**Selected excerpt**

Lalawigan ng Tarlac
|— Province —|
|Province of Tarlac|
|Nickname(s): Melting Pot Of Central Luzon
Sugar Capital Of Luzon
|Region||Central Luzon (Region III)|
|• Type||Province of the Philippines|
|• Governor||Victor Yap (NPC)|
|• Vice Governor||Pearl Angeli Pacada (Lakas-Kampi-CMD)|
|• Total||2,736.6 km2 (1,056.6 sq mi)|
|Area rank||49th out of 80|
|• Rank||17th out of 80|
|• Density||470/km2 ( 1,200/sq mi)|
|• Density rank||12th out of 80|
|• Independent cities||0|
|• Component cities||1|
|• Districts||1st to 3rd districts of Tarlac|
|• Filipino||Lalawigan ng Tarlac|
|• Kapampangan||Lalawigan ning Tarlac|
|• Ilocano||Probinsya ti Tarlac|
|• Pangasinan||Luyag na Tarlac|
|Time zone||PHT (UTC+8)|
|Spoken languages||Kapampangan, Tagalog, Ilocano, Pangasinan, English|
Tarlac (Tagalog: Lalawigan ng Tarlac) is a landlocked province of the Philippines located in Central Luzon. Its capital is Tarlac City. Tarlac borders Pampanga to the south, Nueva Ecija to the east, Pangasinan to the north, and Zambales to the west. It is a part of Central Luzon, which is also composed of Aurora, Bataan, Bulacan, Nueva Ecija, Pampanga and Zambales.

**What is expected**
According to the Tarlac province profile, which province borders Tarlac to the west?

**Information supplied**
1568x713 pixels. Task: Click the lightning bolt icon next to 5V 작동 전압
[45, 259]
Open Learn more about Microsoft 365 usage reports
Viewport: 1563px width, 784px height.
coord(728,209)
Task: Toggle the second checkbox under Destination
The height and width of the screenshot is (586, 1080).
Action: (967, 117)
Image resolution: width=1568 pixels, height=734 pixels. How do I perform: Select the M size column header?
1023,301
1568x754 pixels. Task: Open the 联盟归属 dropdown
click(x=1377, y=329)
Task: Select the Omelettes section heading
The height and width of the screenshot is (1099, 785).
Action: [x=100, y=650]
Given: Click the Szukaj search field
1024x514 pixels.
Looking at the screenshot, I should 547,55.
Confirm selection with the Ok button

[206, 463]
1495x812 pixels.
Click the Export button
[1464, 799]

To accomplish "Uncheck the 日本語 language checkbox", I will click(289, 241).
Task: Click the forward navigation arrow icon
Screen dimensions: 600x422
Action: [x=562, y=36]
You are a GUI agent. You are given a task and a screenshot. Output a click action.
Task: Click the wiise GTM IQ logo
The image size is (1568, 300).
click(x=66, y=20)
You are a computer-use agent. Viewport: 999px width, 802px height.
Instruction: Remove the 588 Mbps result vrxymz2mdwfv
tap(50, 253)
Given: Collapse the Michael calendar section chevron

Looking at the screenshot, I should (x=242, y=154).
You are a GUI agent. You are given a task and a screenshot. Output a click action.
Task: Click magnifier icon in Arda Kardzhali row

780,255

**Final result**
Zambales